As news of SAN's operations spread, Leggol was inundated with children she rescued from prisons, orphans referred by social services, and abandoned or street kids that walked long distances on the rumor of a meal and a bed from the "nun who helps children." The Austrian charity S.O.S. Kinderdorff asked Sister Maria Rosa to collaborate in building hundreds more children's homes in Honduras, as well as throughout Central and South America. While she used their financial support of roughly $500,000 per year to improve housing, she eventually deemed their regulations too restrictive for effective care, cutting ties in 1989 and fundraising on her own.

During the devastation in Honduras caused by Hurricane Fifi in 1974, which killed up to 10,000 Hondurans, Leggol and her staff went house to house, evacuating people from the flooding. When she heard a distant child's cries, she swam until she found the baby sleeping on a mattress floating in the flood waters, bringing it back to safety.

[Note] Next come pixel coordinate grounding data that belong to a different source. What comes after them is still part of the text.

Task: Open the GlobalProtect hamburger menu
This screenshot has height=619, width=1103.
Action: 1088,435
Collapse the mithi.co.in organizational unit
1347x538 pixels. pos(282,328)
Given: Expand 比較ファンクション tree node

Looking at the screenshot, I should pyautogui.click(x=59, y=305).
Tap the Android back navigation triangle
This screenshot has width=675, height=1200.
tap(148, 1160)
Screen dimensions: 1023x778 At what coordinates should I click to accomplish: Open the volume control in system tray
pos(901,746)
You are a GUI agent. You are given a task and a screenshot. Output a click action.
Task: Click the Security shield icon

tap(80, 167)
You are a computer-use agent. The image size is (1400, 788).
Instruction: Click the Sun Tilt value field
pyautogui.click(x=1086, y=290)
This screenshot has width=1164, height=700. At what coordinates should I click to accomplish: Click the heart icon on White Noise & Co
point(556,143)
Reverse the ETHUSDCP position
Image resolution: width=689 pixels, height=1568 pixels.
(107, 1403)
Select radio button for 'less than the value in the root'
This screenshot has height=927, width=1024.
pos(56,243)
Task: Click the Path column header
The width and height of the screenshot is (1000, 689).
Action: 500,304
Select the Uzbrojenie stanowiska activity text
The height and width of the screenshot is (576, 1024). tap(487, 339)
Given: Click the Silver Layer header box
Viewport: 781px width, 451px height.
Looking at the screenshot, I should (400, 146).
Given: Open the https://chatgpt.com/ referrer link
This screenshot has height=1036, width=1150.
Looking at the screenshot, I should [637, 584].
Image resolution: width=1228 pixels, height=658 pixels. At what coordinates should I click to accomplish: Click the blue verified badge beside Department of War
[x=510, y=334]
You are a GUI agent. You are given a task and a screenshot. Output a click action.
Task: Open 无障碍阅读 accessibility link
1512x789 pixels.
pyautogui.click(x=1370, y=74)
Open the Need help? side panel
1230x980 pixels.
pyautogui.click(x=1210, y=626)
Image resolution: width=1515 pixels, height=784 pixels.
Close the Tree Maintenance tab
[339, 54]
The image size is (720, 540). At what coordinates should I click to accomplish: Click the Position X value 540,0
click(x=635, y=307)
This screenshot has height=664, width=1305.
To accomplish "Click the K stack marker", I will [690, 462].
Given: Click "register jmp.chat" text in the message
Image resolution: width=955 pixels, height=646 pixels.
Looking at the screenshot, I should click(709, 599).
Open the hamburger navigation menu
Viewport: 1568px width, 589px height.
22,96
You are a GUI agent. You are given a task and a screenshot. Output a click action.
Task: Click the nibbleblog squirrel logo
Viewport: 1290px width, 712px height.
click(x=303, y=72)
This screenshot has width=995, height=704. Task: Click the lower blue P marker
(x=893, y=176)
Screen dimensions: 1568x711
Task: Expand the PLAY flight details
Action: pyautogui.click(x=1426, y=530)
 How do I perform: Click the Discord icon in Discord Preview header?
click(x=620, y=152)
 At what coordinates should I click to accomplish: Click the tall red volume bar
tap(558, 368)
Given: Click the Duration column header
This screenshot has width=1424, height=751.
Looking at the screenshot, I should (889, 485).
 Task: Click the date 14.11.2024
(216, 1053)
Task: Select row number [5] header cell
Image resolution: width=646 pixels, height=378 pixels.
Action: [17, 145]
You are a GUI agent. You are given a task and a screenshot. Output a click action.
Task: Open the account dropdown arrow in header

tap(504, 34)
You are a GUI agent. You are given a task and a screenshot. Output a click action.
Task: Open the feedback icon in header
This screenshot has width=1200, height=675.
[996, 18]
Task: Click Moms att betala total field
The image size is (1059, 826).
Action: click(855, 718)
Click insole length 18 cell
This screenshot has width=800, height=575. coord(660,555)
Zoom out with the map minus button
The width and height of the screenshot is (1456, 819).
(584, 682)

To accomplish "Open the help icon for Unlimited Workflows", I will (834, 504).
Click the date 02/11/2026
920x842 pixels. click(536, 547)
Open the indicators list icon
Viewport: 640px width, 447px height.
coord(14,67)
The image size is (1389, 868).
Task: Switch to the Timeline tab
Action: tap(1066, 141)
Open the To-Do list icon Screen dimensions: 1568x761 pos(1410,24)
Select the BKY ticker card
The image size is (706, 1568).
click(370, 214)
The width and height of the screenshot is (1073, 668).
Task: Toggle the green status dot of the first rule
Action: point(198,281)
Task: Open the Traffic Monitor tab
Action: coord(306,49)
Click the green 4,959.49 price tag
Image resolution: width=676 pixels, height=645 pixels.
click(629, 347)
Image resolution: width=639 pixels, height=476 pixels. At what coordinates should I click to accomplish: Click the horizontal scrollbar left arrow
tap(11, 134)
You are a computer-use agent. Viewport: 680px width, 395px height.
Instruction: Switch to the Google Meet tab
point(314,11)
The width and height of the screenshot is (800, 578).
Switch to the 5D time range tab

Leggol served as the director of the society until her death on 16 October 2020.

The following charitable organizations are supporters of SAN, providing donations, organizing brigades, and sponsoring the orphaned children:

- Campbell Webster Foundation
- Friends of Honduran Children
- Hope for Honduran Children
- Honduran Children Rescues Fund
- Virtu

==Hospitalization from COVID-19 and death==
Sister María Rosa Leggol was hospitalized and tested positive for COVID-19 on 10 July 2020. She was released to recover at home on 18 August 2020. She died that October.

==Honors==
- Marquette University- Honoris Causa, an honorary Doctor of Humane Letters in 2009 "for exemplifying the spirit of magis and being a woman for others," on the occasion of the 60th anniversary of her profession.
- The Good Samaritan Award in 1977, given by the National Catholic Development Conference in New York City to "individuals who have devoted themselves to good work through humanitarian love."
- University of Saint Francis Xavier of Antigonish, Canada - Honoris Causa
- A postage stamp was issued in her honor by the government of Honduras in recognition of her enormous efforts on behalf of the children.

== Film ==
A documentary film about the life and legacy of Sister Maria Rosa Leggol, WITH THIS LIGHT, was released in 2022. In the documentary, produced by Miraflores Films, audiences see the effects of her work through the lives of Maria and Rosa, two teens in her programs who dare to dream of a better future. This film features interviews with Maria Rosa Leggol prior to her death, interviews with students, parents, and teachers of SAN, and extensive archival footage of Sister Maria Rosa Leggol throughout the years. It was executive produced by Jessica P. Sarowitz, produced by Nicole Bernardi-Reis, and co-directed by Nicole Bernardi-Reis and Laura Bermúdez. WITH THIS LIGHT was awarded the Jury Prize for documentary films at the Austin Film Festival 2022 and was an official selection of Houston Latino Film Festival 2023, Pan African Film Festival 2023, and the St. Louis International Film Festival 2022. The film was accompanied by a robust impact campaign, which included screenings at the Vatican, the UN, RFK Human Rights Foundation, Dolores Huerta Life of Service Celebration, among others. It premiered in theaters in Honduras in April 2023 and ran in select theaters in New York, Los Angeles, Chicago (Highland Park), Houston, and New Orleans in August 2023, and then various on demand platforms.